Reproduce only the lines that begin at the line with "1125x870 pixels. Task: Click" and run to the end of the entries; omit every picture.

Stored records
= Beginning of Section =
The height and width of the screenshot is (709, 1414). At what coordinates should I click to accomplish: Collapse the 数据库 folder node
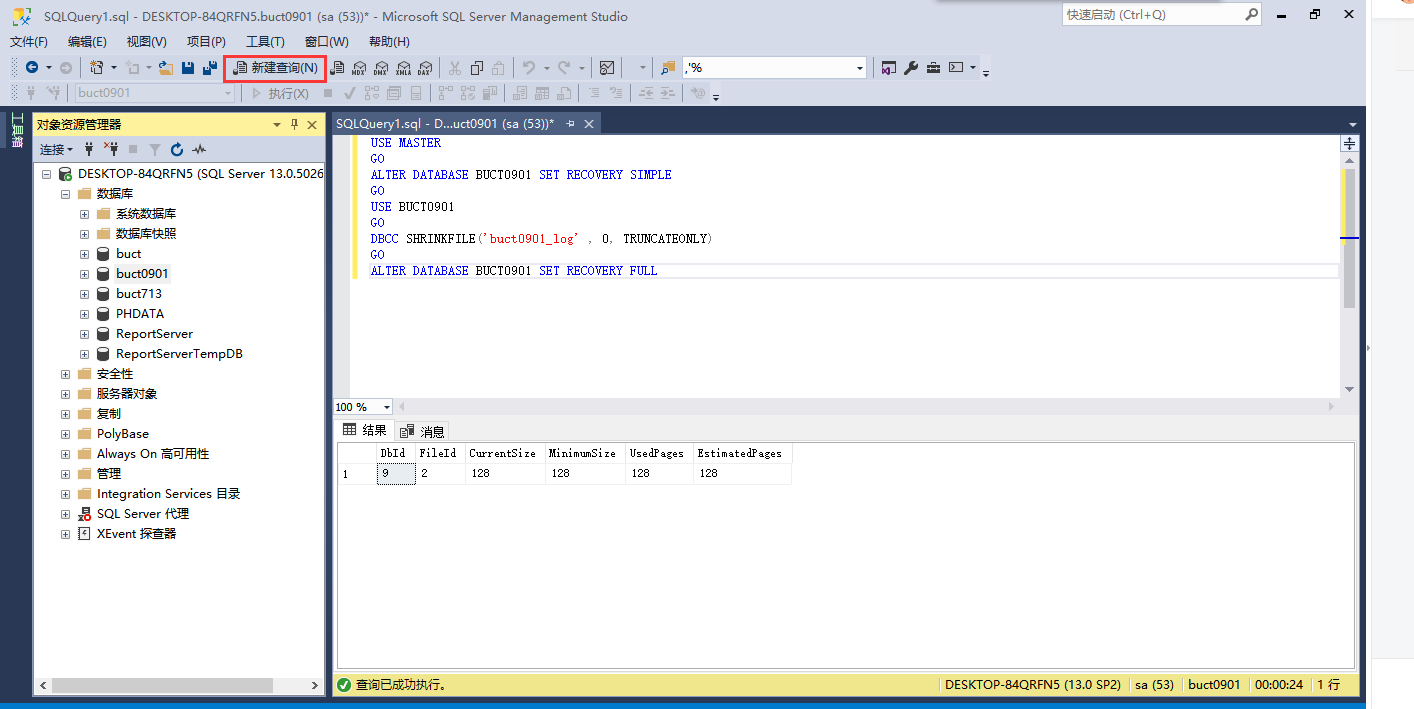tap(65, 193)
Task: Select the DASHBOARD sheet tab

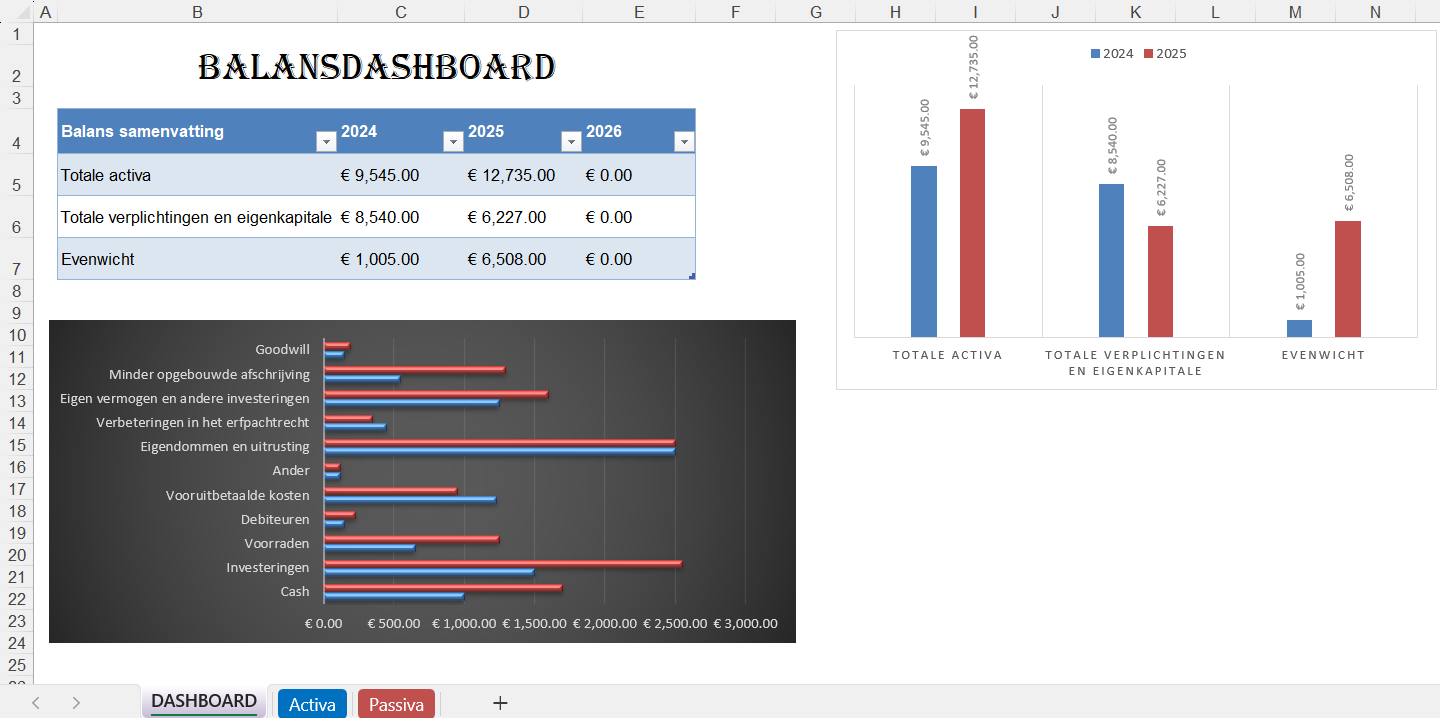Action: (204, 703)
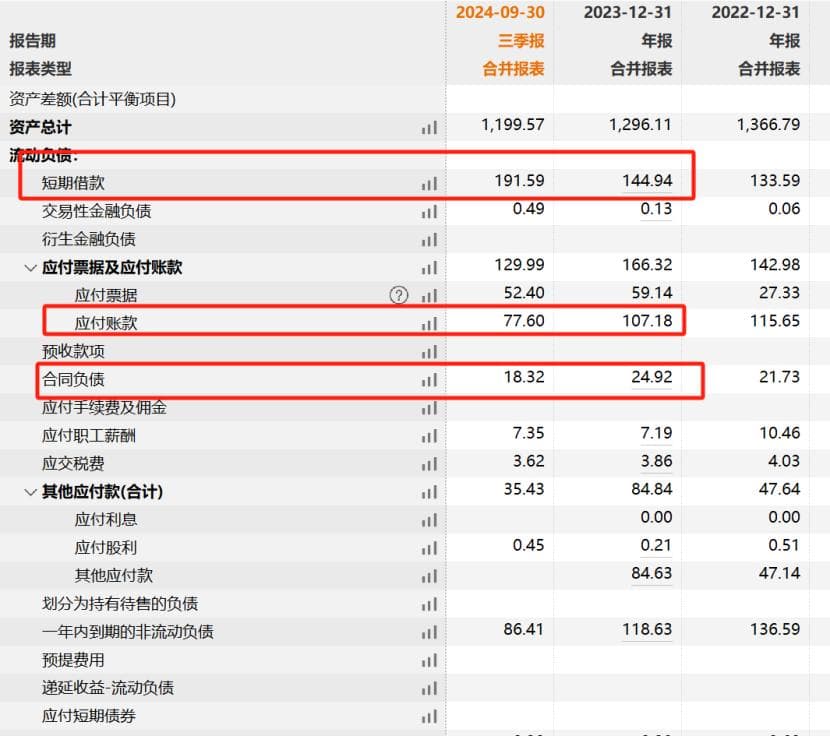Click the chart icon for 合同负债

pos(429,380)
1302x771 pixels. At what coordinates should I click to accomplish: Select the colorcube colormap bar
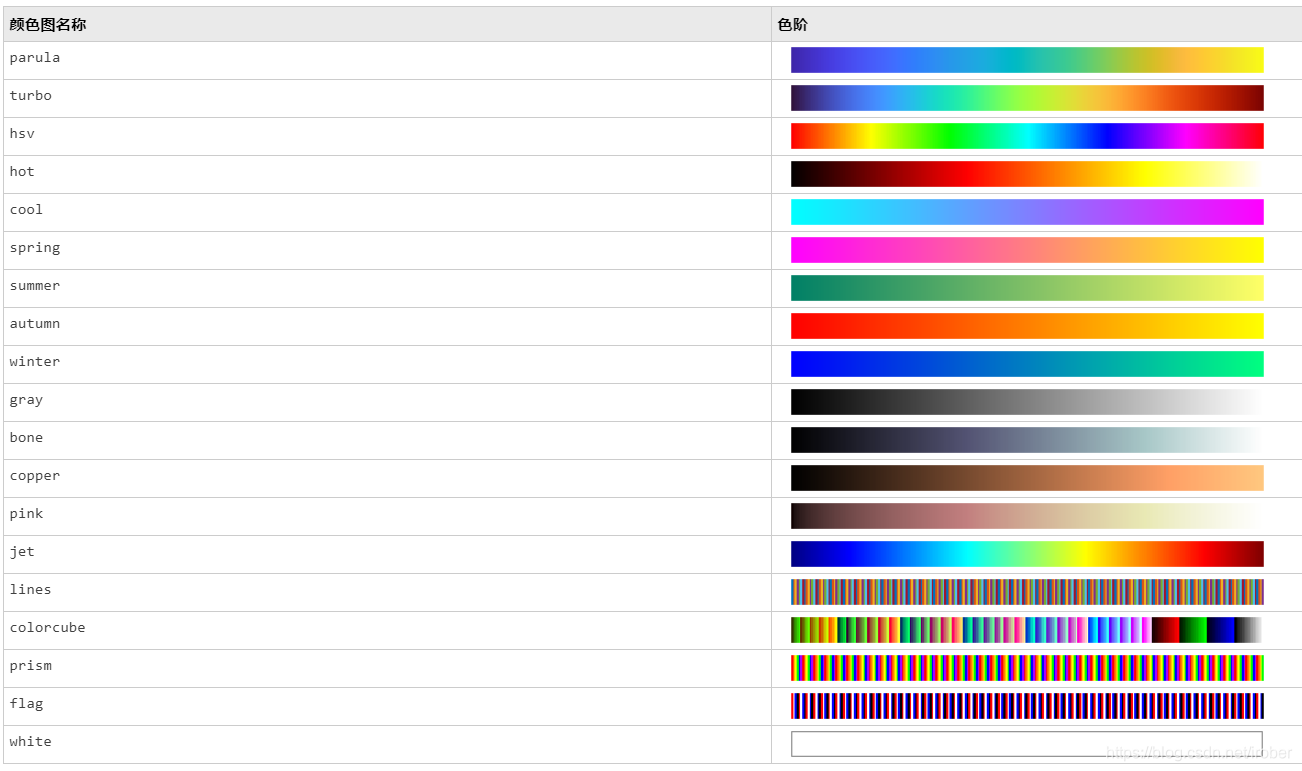(1027, 630)
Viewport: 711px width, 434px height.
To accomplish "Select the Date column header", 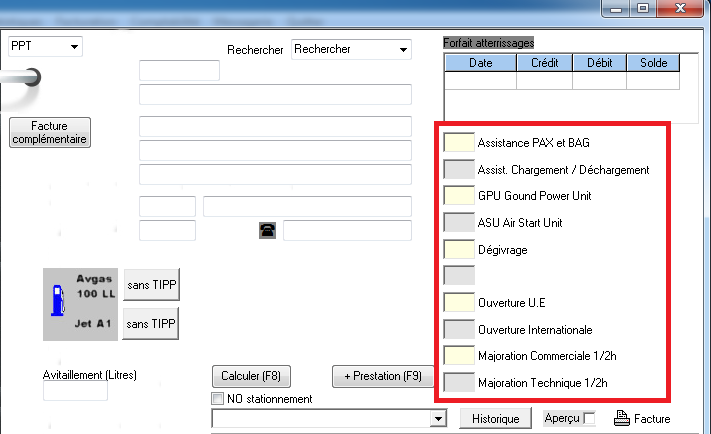I will click(480, 63).
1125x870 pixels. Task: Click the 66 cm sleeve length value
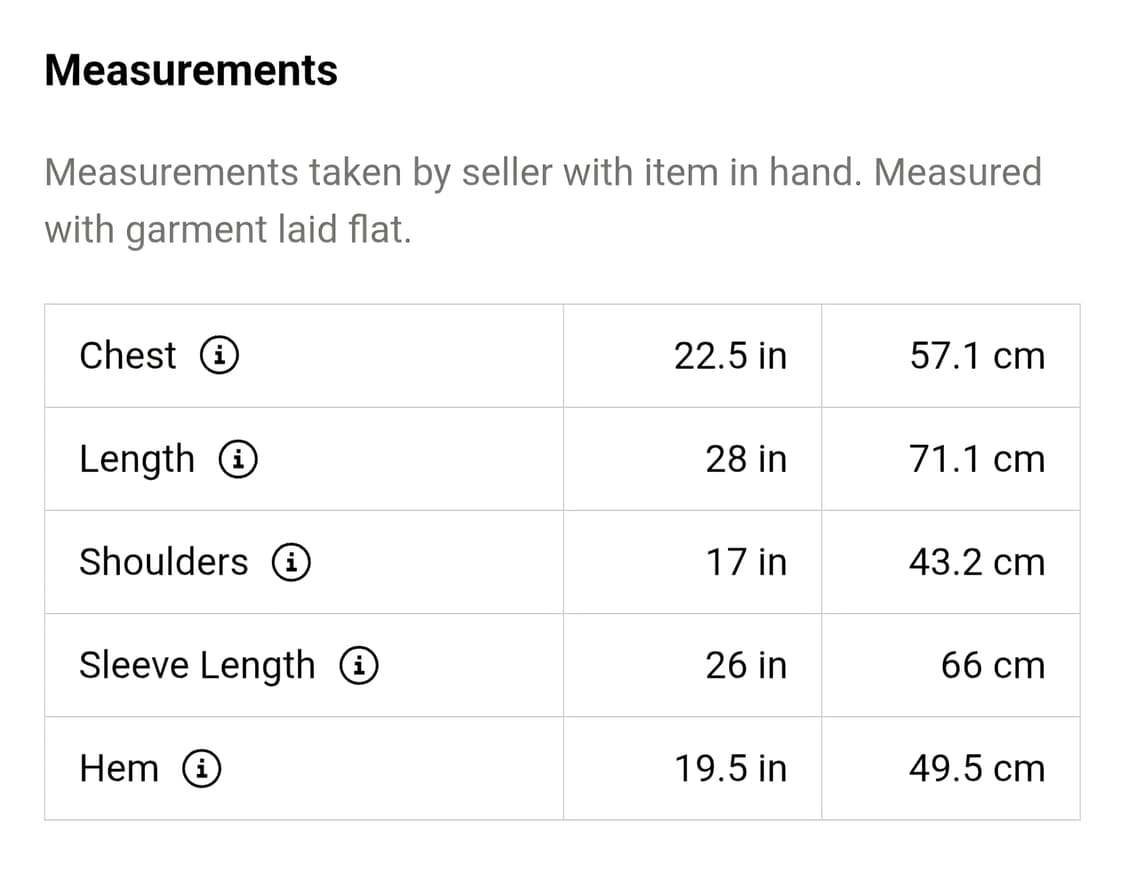992,665
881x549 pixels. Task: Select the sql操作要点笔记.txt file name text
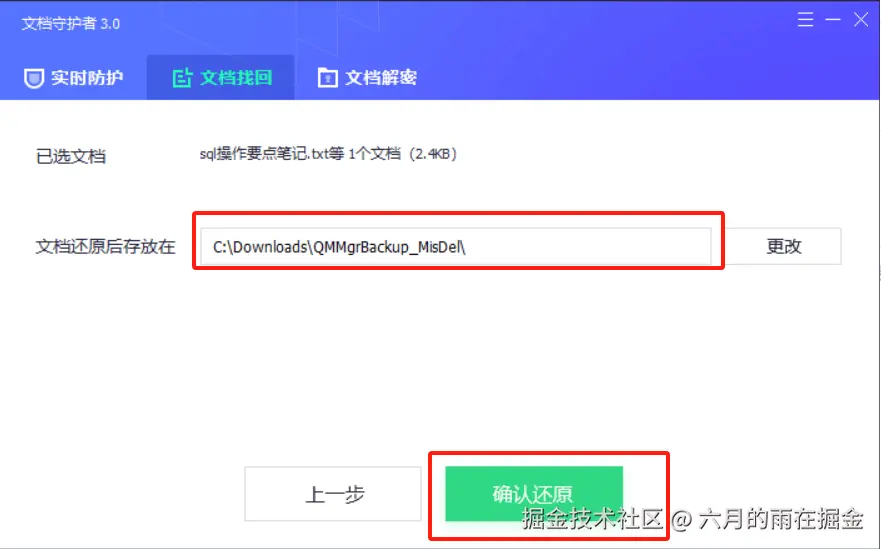[264, 153]
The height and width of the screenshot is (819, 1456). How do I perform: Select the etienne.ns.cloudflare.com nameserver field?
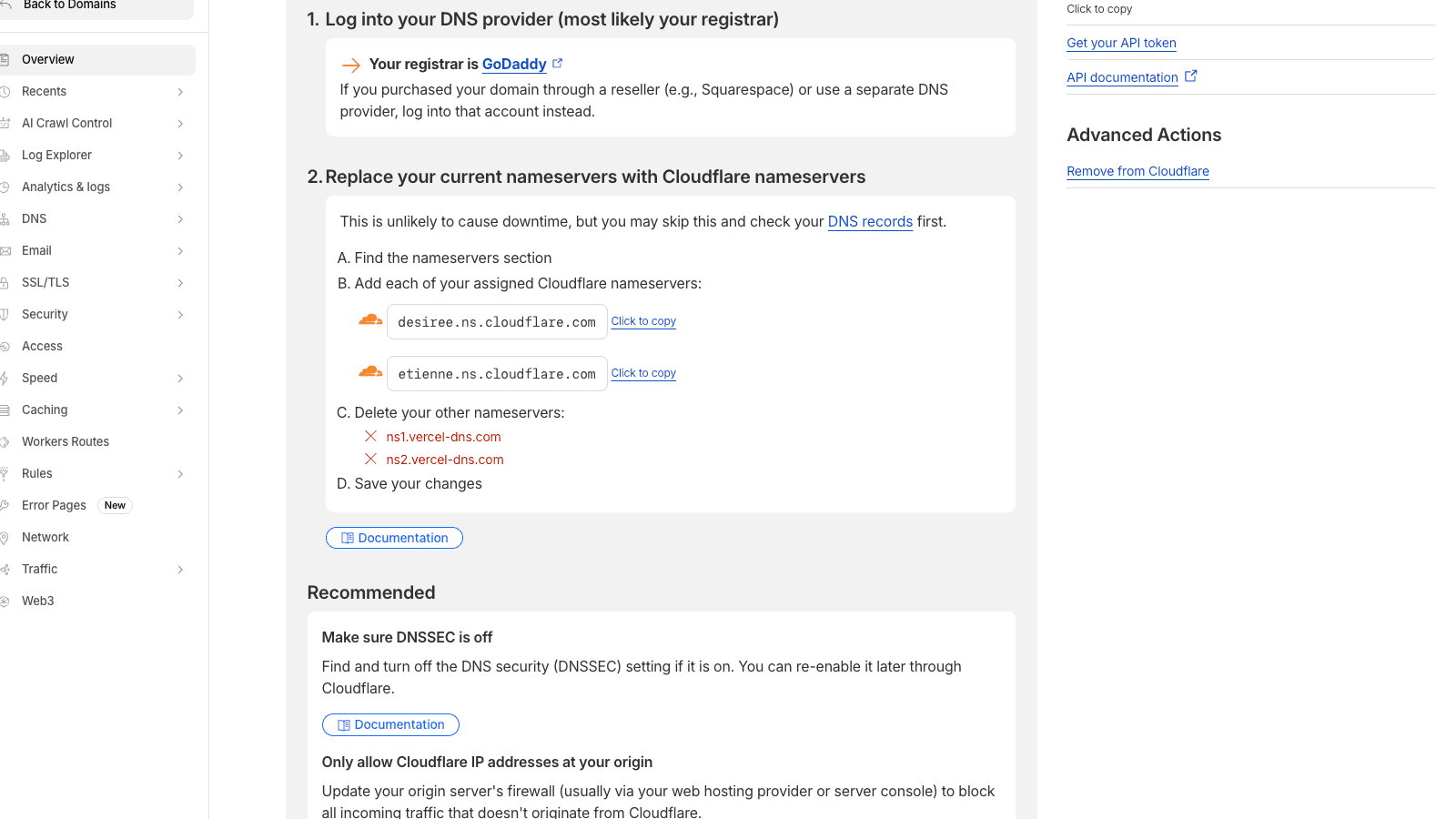(x=497, y=374)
= End of Section =
▸ Response for this exercise
1125x870 pixels. Task: Click the 66 cm sleeve length value
992,665
881x549 pixels. Task: Select the sql操作要点笔记.txt file name text
[264, 153]
The height and width of the screenshot is (819, 1456). How do I perform: Select the etienne.ns.cloudflare.com nameserver field?
(x=497, y=374)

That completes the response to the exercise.